### TASK LIST
[a] Reproduce the stretch of the Qualys breach article from "The company reported" through "enabling unauthorized access.".
[b] According to the Qualys breach article, which cybersecurity firm did Qualys bring in to help with its internal investigation?

### ARTICLE
Qualys has announced that it fell victim to a far-reaching supply chain attack that compromised the Salesloft Drift marketing platform, leading to unauthorized access to segments of its Salesforce data.
This breach stemmed from an intricate cyberattack directed against Salesloft Drift, a third-party Software-as-a-Service (SaaS) tool leveraged by Qualys for the automation of sales workflows and the management of marketing leads.
The company reported that attackers successfully pilfered OAuth authentication tokens linking the Drift application to Qualys’s Salesforce environment, thereby enabling unauthorized access.
Qualys has clarified that this breach was confined to specific information within its Salesforce ecosystem, primarily concerning lead management and contact details.
In a formal statement, the company reassured stakeholders that its core security architecture remained uncompromised. There were no repercussions on Qualys’s production environments, including both shared and private platforms, codebase, or customer data housed on the Qualys Cloud Platform.

Notably, all operational platforms, agents, and scanners continued to function without interruption.
Upon detection of the incident, Qualys promptly enacted its incident response strategy. The security team swiftly acted to contain the threat by disabling all Drift integrations connected to Salesforce data, effectively severing the attackers’ access.
To enhance its internal investigation, Qualys has enlisted the expertise of renowned cybersecurity firm Mandiant, which is also aiding several other entities impacted by this extensive campaign against Salesloft Drift.

Word and item position data:

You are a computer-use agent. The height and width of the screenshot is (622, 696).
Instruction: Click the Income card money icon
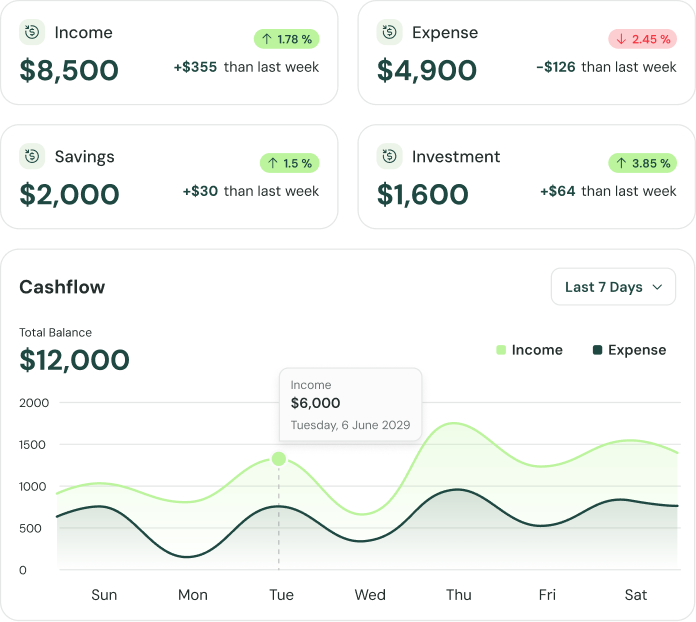[32, 32]
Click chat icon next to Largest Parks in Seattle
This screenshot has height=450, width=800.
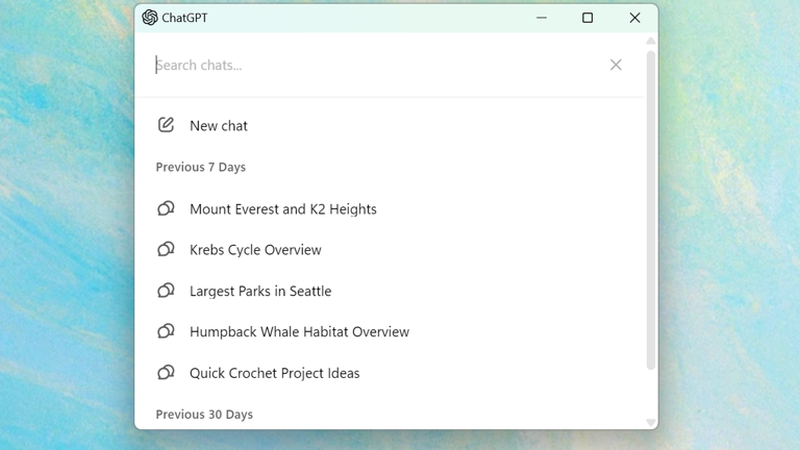166,291
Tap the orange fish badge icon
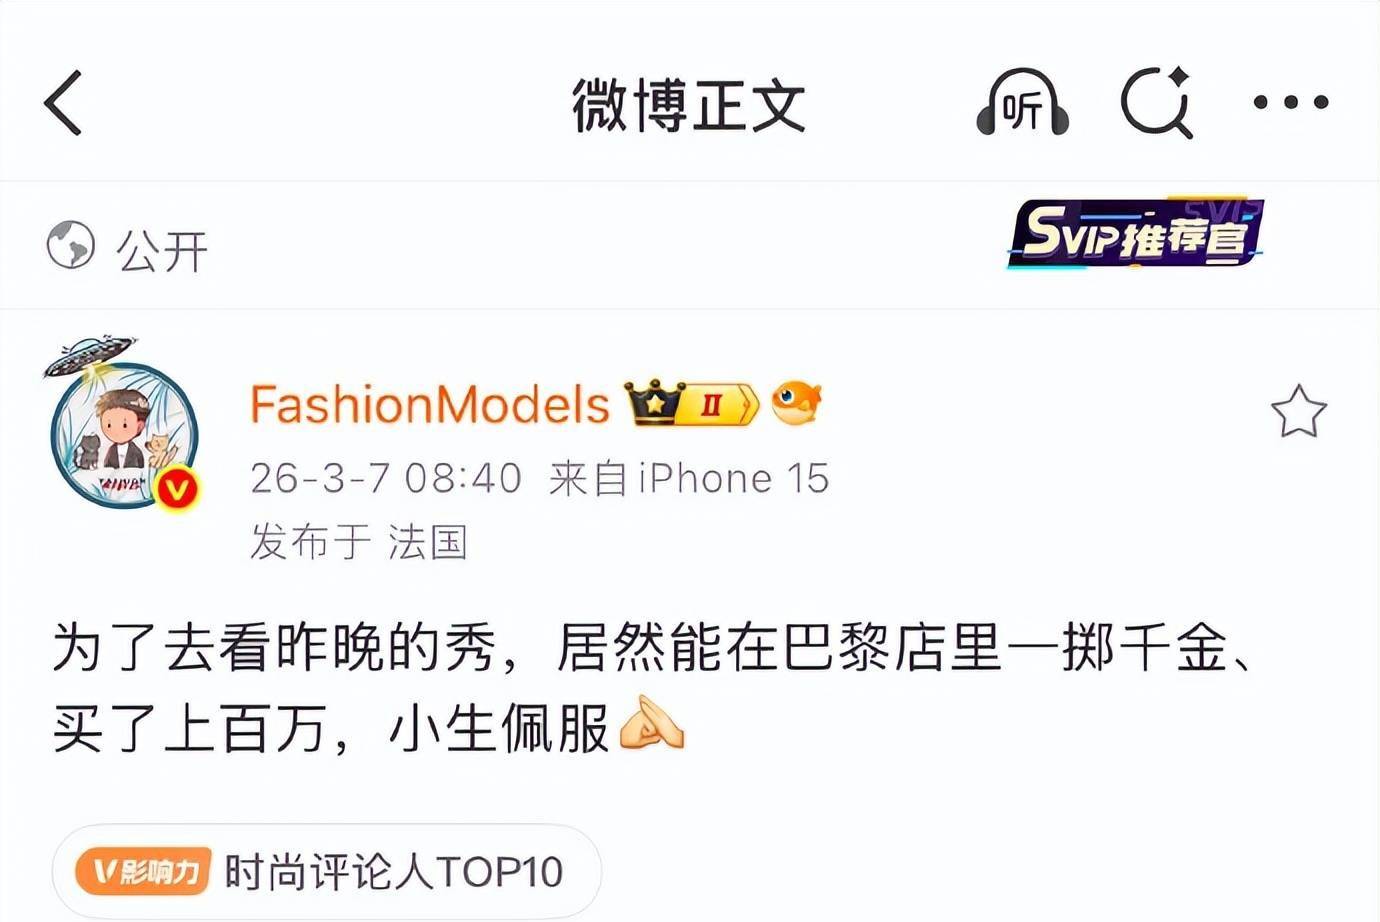This screenshot has height=922, width=1380. point(797,403)
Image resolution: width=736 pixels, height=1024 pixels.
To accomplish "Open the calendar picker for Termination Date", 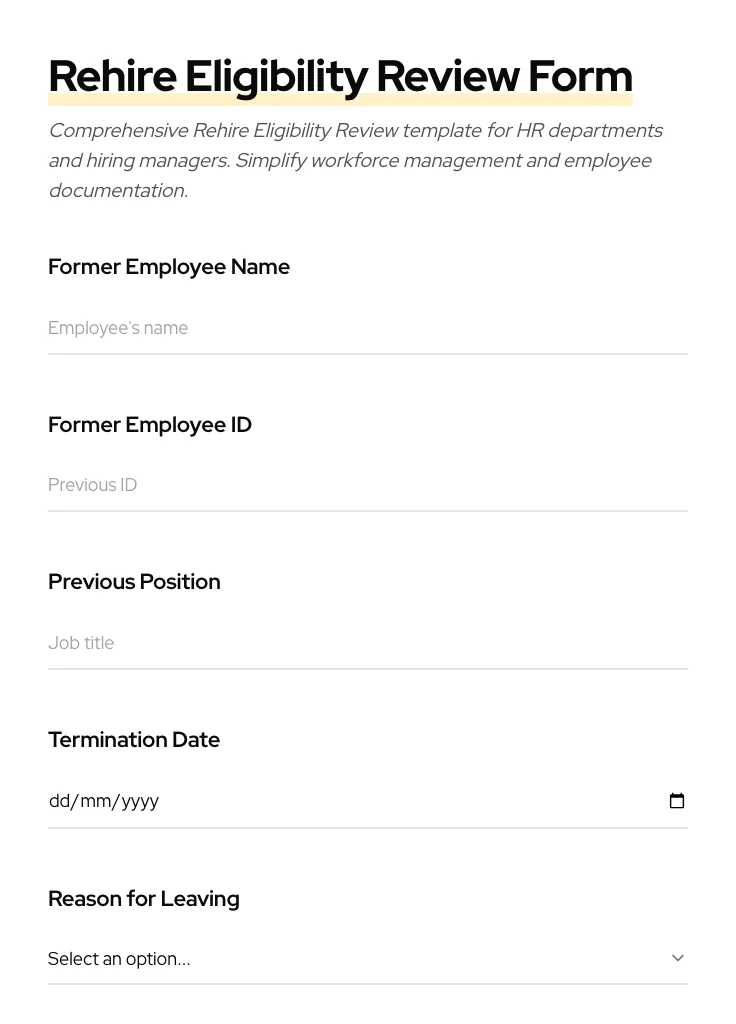I will pos(677,800).
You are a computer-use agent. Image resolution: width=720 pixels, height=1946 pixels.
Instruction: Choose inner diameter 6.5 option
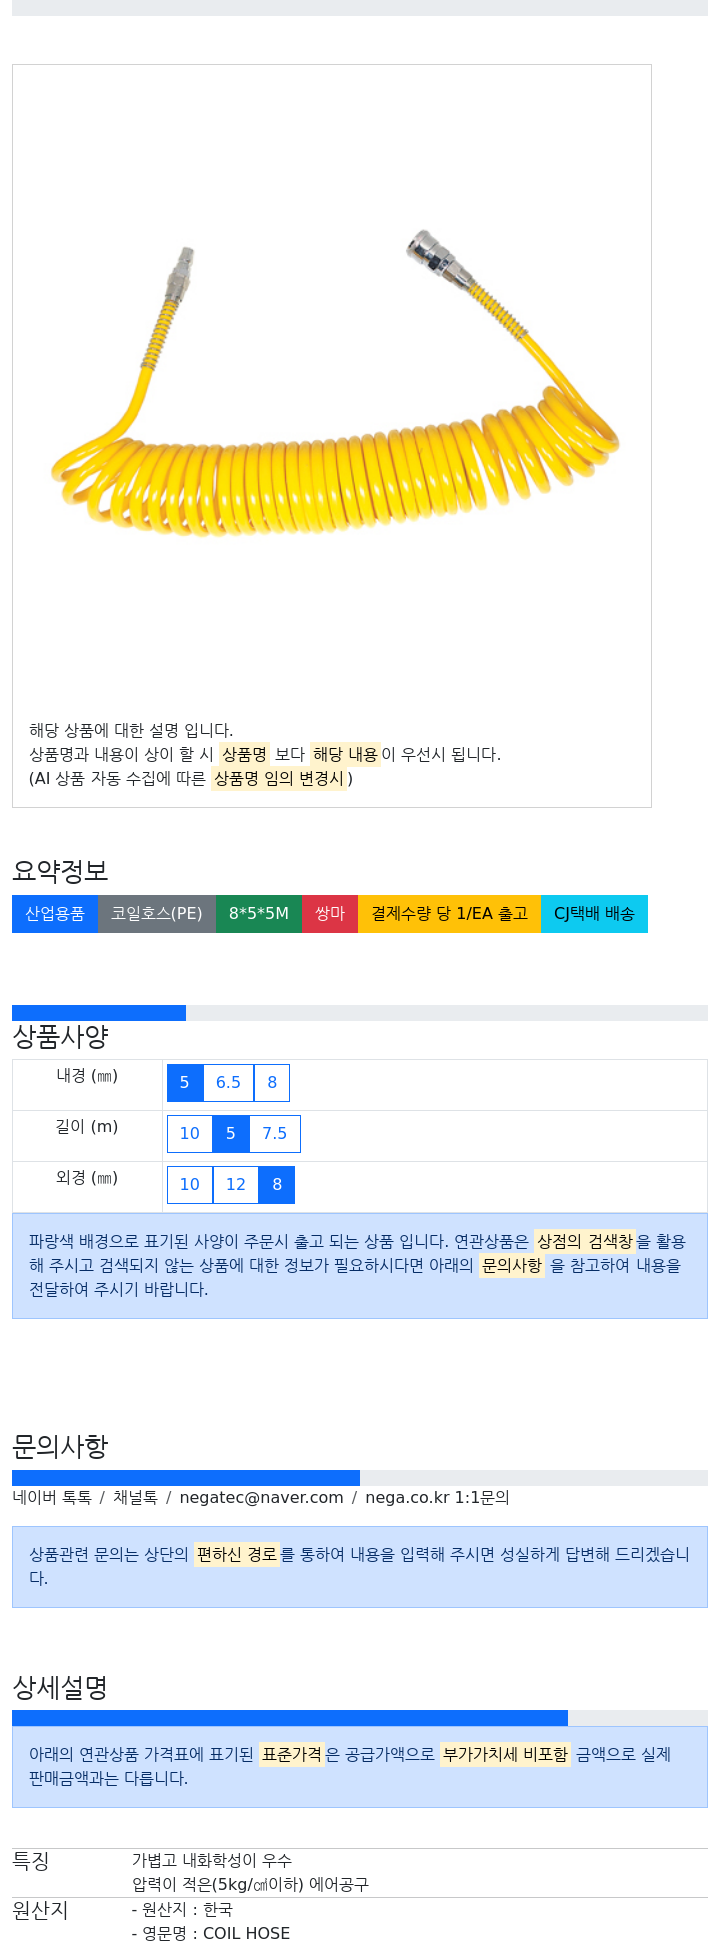(x=228, y=1083)
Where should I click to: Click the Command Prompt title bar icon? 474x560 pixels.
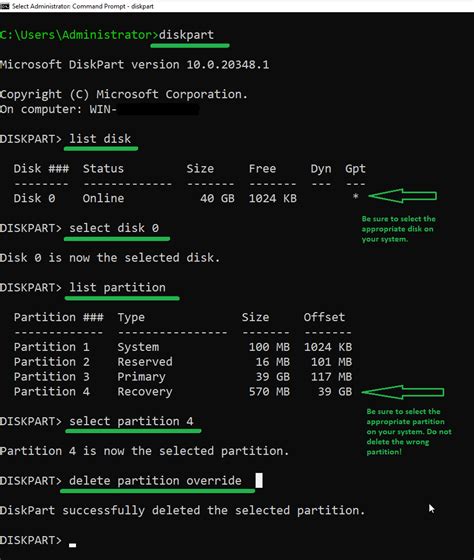coord(5,6)
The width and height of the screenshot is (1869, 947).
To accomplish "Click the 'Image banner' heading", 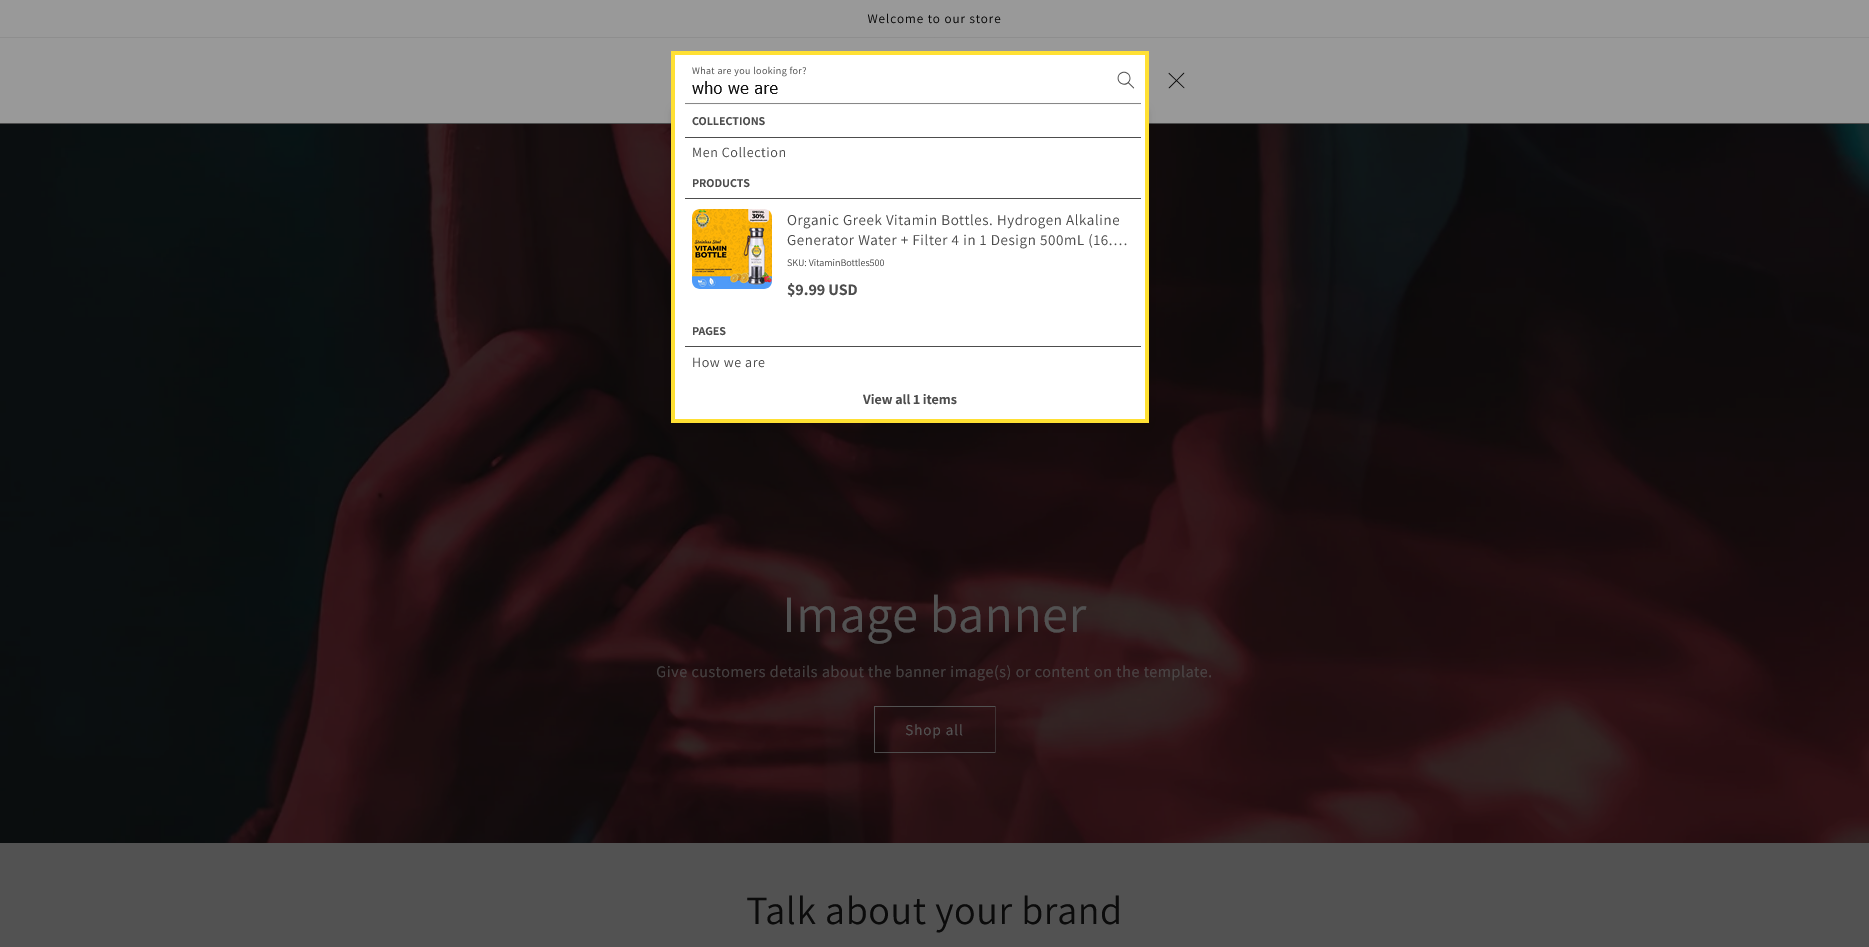I will 934,615.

### THE ANSWERS
[a]
The company reported that attackers successfully pilfered OAuth authentication tokens linking the Drift application to Qualys’s Salesforce environment, thereby enabling unauthorized access.

[b] Mandiant